### PAGE EXTRACT

------------------------------------------------

Hi there "Novicedrummer", and Welcome!!!
You deserve that extra warm welcome, because you have clearly done your homework very well before posting!

That's a refreshing change from many new members.
room in a room with nearly ~0.3m air gap.
Each leaf mass ~40-45kgm2 (from several layers of OSB & plasterboard),
No floating floor

just a concrete slab base.
I'd like some glass in my garden drum room, laminated due to the damping advantages as well as the safety and UV protection from the inter-layer.
Does anyone know if the critical frequency "dip" is significant at these laminated glass thicknesses?

------------------------------------------------

### SUPPLIED INFORMATION
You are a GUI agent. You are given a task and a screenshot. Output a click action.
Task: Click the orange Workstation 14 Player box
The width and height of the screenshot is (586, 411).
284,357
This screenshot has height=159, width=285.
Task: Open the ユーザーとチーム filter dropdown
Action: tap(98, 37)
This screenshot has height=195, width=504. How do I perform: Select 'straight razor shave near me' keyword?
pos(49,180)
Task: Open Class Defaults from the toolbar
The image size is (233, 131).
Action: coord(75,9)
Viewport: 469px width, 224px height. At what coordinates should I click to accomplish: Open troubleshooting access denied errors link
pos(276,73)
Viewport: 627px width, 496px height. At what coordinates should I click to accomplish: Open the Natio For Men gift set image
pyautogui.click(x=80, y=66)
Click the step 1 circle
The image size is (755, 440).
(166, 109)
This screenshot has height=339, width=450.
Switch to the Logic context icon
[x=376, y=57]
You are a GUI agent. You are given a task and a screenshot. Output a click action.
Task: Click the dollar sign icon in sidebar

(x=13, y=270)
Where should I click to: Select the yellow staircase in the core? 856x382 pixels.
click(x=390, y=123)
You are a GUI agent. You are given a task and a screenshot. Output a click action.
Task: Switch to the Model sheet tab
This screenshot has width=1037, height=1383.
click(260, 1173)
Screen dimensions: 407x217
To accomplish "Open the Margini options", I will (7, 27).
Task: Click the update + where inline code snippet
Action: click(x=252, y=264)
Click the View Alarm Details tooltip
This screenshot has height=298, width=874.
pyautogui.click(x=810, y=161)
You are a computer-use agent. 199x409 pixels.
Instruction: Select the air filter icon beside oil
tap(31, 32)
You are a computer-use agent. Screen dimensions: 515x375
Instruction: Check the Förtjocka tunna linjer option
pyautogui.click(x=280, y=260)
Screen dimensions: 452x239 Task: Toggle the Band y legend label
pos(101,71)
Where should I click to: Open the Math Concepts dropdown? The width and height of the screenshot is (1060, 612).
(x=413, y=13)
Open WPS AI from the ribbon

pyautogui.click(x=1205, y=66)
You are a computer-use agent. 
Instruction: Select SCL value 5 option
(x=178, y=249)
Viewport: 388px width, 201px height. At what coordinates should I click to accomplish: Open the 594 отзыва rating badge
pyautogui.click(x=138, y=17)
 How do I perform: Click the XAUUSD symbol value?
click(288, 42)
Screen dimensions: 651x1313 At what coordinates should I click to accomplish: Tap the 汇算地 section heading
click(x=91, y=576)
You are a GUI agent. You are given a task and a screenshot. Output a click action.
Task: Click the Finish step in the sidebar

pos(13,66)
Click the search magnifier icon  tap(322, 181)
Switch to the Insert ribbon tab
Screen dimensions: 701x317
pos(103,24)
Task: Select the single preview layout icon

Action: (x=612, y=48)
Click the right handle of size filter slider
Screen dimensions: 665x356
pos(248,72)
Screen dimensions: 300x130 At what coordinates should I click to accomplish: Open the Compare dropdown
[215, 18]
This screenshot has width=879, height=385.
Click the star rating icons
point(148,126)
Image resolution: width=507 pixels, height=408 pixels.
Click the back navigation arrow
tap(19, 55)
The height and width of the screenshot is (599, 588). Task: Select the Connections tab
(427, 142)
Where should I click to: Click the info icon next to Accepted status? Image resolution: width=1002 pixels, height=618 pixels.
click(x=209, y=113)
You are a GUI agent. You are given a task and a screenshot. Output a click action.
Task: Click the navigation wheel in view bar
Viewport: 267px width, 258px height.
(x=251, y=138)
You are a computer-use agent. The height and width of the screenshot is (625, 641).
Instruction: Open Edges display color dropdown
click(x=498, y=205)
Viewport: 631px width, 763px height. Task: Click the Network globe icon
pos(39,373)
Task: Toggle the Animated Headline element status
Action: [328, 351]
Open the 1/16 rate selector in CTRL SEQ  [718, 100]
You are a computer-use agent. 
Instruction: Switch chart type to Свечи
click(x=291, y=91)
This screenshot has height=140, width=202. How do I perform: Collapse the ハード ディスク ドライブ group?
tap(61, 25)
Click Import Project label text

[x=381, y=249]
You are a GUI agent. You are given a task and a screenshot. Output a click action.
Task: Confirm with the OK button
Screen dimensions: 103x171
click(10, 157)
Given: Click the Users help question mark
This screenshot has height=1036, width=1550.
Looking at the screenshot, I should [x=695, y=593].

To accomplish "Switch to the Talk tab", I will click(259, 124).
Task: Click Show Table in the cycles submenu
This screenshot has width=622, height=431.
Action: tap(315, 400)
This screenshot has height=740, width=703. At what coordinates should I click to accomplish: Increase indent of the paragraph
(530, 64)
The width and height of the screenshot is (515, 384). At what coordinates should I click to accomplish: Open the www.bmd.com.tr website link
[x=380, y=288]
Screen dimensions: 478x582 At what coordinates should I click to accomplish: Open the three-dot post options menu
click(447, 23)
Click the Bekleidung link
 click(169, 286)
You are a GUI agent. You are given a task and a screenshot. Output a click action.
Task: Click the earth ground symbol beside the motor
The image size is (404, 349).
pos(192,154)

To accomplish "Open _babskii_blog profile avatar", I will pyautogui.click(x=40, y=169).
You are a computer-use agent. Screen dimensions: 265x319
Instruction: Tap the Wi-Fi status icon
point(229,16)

------------------------------------------------

### WHAT TO PRODUCE
Please transcribe the part of the drum room post starting with "You deserve that" and going on through "concrete slab base.".

### FINAL RESULT
You deserve that extra warm welcome, because you have clearly done your homework very well before posting!

That's a refreshing change from many new members.
room in a room with nearly ~0.3m air gap.
Each leaf mass ~40-45kgm2 (from several layers of OSB & plasterboard),
No floating floor

just a concrete slab base.